The steps laid out for each sleep method are the “bones” of the individual sleep-training methods only. All of these experts and authors recommend that you attain more information before embarking on these programmes.
Tips from the sleep doctor
- Shop around Dr Bentley says, “When considering a sleep training method for their baby, parents should ‘shop around’ to find out about different options and then pick one with which they feel comfortable.”
- Do what feels right “When I was in practice, says Dr Bentley, “I used to get a fair number of parents who walked into my room and said, ‘are you going to tell me to leave her to scream?’. When I said ‘no’, they said, ‘right, then we’ll stay!’ Parents know what feels right for them.”
- Look after your own sleep If you become exceptionally sleep-deprived and your baby is over 6 months old, consider approaching your doctor for a slight sedative for a few days only.

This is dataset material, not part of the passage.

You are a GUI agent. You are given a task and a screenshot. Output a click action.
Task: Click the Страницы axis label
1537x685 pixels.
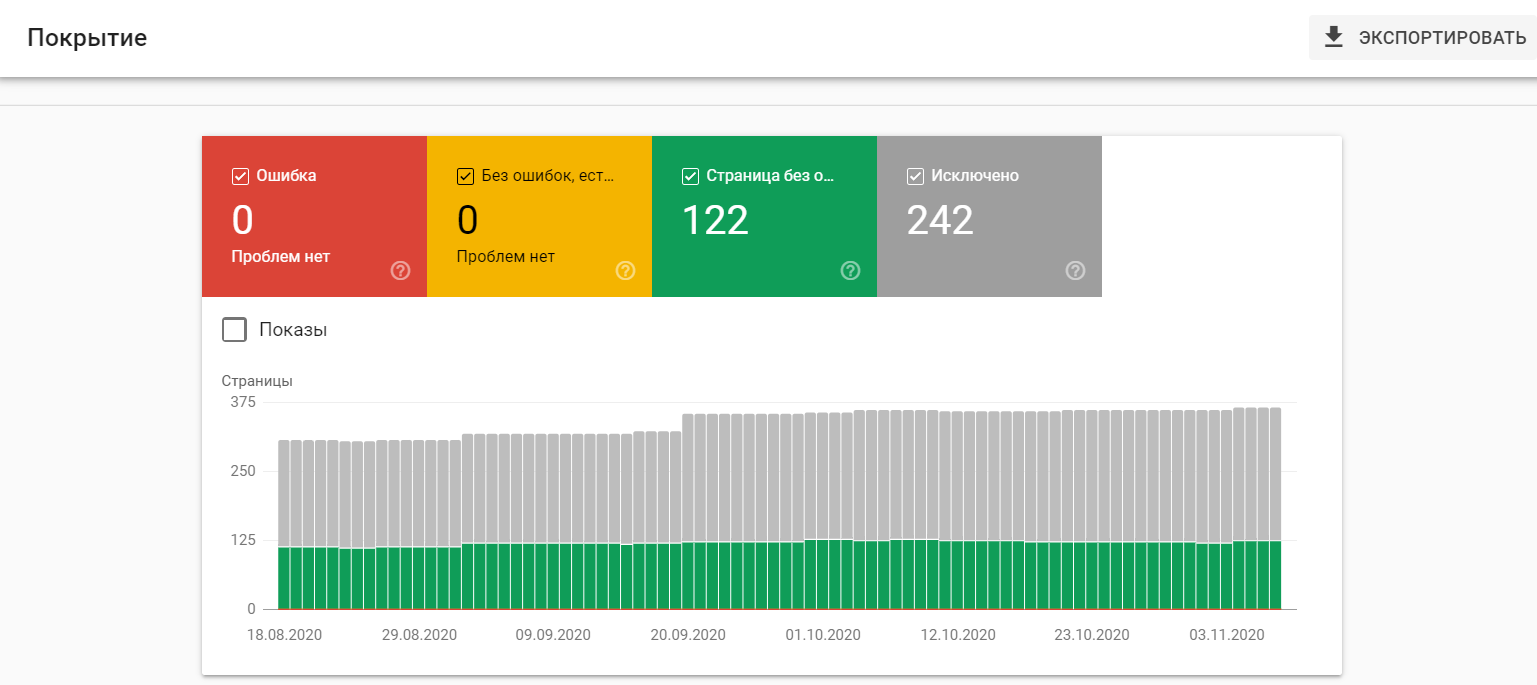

- Get support Ask grandparents to provide sleep-overs for your baby so that you and your partner can get some sleep. After a few nights of better sleep, you and your partner will be more likely to find a solution for your baby’s restless nights.
The evolution of sleep training
The original book on babies’ sleep was written by Dr Richard Ferber, an American paediatrician who introduced the world to “controlled crying”. This method first involved leaving your baby to cry and then evolved into returning to the room at set intervals. Parenting author and expert, Gina Ford, refined the method, but essentially, the philosophy is still the same.
Dr Bentley says, “I used a version of controlled crying for a year in practice and then swung away from it completely. I couldn’t do it with my own child and I also didn’t see the sense, particularly after nine months, when children can stand up on their own. Every time you leave the room, they stand – nobody can fall asleep like that!”
While she doesn’t agree with controlled crying, “crying down” or “cry-it-out” methods, Dr Bentley says that some parents prefer this route and like the control and routine embraced by Gina Ford parenting styles.
“Gina Ford is very popular in the UK but doesn’t seem to be that popular among the parents I have seen,” says Jacqui. “She is known to Baby Love as your ‘hyperschedulist’ parent – no room for flexibility.”
Meg says that it concerns her greatly when sleep training methods such as controlled crying are advised to parents of young babies. “Generally, these methods are quite harsh and presume that the baby is ready to sleep through the night. There is no doubt in my mind that a method such as Baby Sense is kinder on both baby and parent. No baby vomits or becomes very distressed as parents are there, supporting the baby, and are emotionally present for the process.”